Designing an unforgeable proof of rendezvous is non-trivial (even if it
is was verified by the service and not the IP), because we have to
assume that adversaries run their own relays. Therefore they could most
likely precompute/forge these proofs of rendezvous. Of course, we could
try and cache which RPs have been used, but this seems a lot of work for
relatively little security benefits. I doubt that this approach is
suitable to discourage resourceful adversaries from DoSing services.
>
> But now I think we need to merge designs and make just one proposal
> fixing both problems at the same time.
>
> If we don't want to make a PoW for every new circuit, we could make
> the client generate a private Identity (KeyPair) mixed with some sort
> of PoW, generating it for every HS a client want to connect. This way
> we only make PoW for each onion and the IP can have a replay cache (or
> something like that) with each identity and the last time it requested
> a new circuit. We can better control with this way the number of
> individual clients and we "save the planet" by not making a PoW for
> each new circuit. (Maybe this approach is what your are working at
> with the "token based approach").
I believe, we should avoid making different connections to an onion
service by the same user linkable by the IP/service as this would turn
anonymity into pseudonymity and therefore ease user identification. Of
course, there are crypto schemes that allow us to use anonymous
credentials/ authentication. Unfortunately, I am not sure how such
anonymous credentials could be useful for DoS mitigation. We would
somehow need a mechanism to detect misbehavior and revoke the
credentials or limit their use to a certain number of authentications. I
am not sure, how this can be done if different authentications using the
same credentials are truely unlinkable.
>
> Sorry for my english...
>
>
> El 13/1/20 a las 13:39, Valentin Franck escribió:
>> Hello tor-devs,
>>
>> I am currently working on a DoS mitigation system aiming to protect the
>> availability of onion services flooded with INTRO2 cells. My idea is
>> using a (Privacy Pass like) token based approach as suggested in
>> https://trac.torproject.org/projects/tor/ticket/31223#comment:6
>>
>> For the evaluation of a first prototype I would like to compare CPU
>> usage times at the onion service when a) launching a rendezvous circuit
>> and b) validating a (potentially invalid) token. Is there an easy way,
>> to measure the CPU time a service spends for all operations triggered
>> when launching a new rendezvous circuit? Has somebody done that before?
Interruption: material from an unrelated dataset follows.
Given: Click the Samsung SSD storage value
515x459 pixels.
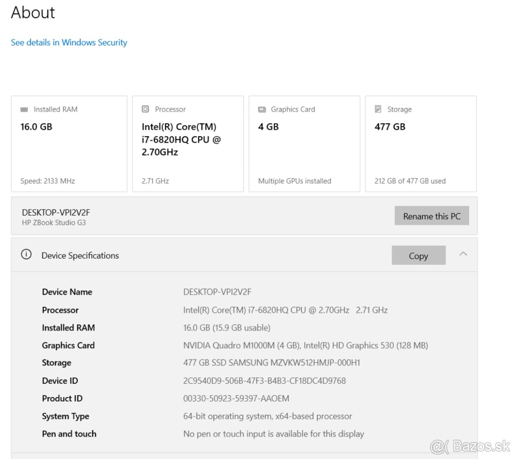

>> Basically, I want to measure how much CPU time we save, if we do not
>> launch the rendezvous circuit. So far I have identified the following
>> functions: launch_rendezvous_point_circuit() and
>> service_rendezvous_circ_has_opened(). I understand that there is more
>> operations involved for building new circuits, since circuits are built
>> hop by hop. How can I identify all relevant functions triggered after
>> launching the rendezvous circuit and include them in my measurements?
>>
>> Once I have some reliable results I will provide you with more
>> information on what I am doing and how it is working so far.
>>
>> Cheers
>> Valentin
>>
>> This is my first post on this list :-). So have mercy, if I overlooked
>> resources to answer my question. Also, I am only beginning to
>> familiarize myself with the existing code base.